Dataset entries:
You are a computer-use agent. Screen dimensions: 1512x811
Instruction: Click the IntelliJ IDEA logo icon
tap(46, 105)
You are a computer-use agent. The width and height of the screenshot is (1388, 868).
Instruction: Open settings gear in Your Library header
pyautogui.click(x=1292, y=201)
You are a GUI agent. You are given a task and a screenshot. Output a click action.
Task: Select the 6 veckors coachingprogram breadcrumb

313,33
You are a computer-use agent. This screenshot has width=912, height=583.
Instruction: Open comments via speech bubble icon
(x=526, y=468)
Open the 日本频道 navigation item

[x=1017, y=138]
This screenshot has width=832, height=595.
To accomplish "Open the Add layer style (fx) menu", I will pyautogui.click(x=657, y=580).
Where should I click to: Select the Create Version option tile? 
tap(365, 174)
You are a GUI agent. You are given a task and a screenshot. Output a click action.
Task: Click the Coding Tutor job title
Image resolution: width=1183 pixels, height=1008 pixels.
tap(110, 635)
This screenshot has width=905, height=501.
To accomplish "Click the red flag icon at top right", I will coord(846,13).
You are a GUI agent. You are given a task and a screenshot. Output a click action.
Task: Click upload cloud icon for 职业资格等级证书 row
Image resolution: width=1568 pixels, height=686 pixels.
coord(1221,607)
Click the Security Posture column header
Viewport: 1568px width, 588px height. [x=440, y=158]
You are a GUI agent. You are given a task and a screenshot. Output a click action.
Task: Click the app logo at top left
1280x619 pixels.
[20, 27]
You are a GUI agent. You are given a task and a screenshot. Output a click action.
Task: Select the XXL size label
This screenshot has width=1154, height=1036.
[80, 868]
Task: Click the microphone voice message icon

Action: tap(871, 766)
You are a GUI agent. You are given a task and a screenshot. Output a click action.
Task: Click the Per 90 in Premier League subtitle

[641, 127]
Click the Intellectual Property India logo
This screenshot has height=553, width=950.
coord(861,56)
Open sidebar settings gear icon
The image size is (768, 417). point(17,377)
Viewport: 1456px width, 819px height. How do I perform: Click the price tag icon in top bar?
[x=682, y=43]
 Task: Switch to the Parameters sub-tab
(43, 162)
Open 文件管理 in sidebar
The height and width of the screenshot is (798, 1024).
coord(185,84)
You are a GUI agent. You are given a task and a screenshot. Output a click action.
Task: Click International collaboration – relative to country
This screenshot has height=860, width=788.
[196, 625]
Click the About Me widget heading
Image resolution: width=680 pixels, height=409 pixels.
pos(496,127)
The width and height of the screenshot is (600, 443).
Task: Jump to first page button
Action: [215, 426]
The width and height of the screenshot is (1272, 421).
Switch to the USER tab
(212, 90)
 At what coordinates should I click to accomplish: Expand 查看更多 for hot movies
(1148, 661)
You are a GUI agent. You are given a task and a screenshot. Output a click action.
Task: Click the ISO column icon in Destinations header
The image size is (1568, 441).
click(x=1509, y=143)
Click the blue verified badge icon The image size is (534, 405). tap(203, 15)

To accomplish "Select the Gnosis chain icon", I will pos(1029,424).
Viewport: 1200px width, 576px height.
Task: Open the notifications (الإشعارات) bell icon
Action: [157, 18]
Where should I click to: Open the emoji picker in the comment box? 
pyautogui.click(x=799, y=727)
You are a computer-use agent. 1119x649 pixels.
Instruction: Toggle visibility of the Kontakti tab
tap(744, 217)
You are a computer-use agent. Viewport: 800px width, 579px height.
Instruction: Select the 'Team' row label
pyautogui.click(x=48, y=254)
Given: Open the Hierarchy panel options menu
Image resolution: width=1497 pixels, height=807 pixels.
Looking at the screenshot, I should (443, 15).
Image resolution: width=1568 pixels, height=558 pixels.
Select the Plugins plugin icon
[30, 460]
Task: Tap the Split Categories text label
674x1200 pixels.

* **WHAT NEEDS TO BE DONE**:
Write out once more the lines above beginning at the line with "The width and height of the screenshot is (1272, 421)."; continue through the final line and stop there.

* **SOLUTION TO THIS TASK**:
The width and height of the screenshot is (1272, 421).
Switch to the USER tab
(212, 90)
 At what coordinates should I click to accomplish: Expand 查看更多 for hot movies
(1148, 661)
You are a GUI agent. You are given a task and a screenshot. Output a click action.
Task: Click the ISO column icon in Destinations header
The image size is (1568, 441).
click(x=1509, y=143)
Click the blue verified badge icon The image size is (534, 405). tap(203, 15)

To accomplish "Select the Gnosis chain icon", I will pos(1029,424).
Viewport: 1200px width, 576px height.
Task: Open the notifications (الإشعارات) bell icon
Action: [157, 18]
Where should I click to: Open the emoji picker in the comment box? 
pyautogui.click(x=799, y=727)
You are a computer-use agent. 1119x649 pixels.
Instruction: Toggle visibility of the Kontakti tab
tap(744, 217)
You are a computer-use agent. Viewport: 800px width, 579px height.
Instruction: Select the 'Team' row label
pyautogui.click(x=48, y=254)
Given: Open the Hierarchy panel options menu
Image resolution: width=1497 pixels, height=807 pixels.
Looking at the screenshot, I should (443, 15).
Image resolution: width=1568 pixels, height=558 pixels.
Select the Plugins plugin icon
[30, 460]
Task: Tap the Split Categories text label
674x1200 pixels.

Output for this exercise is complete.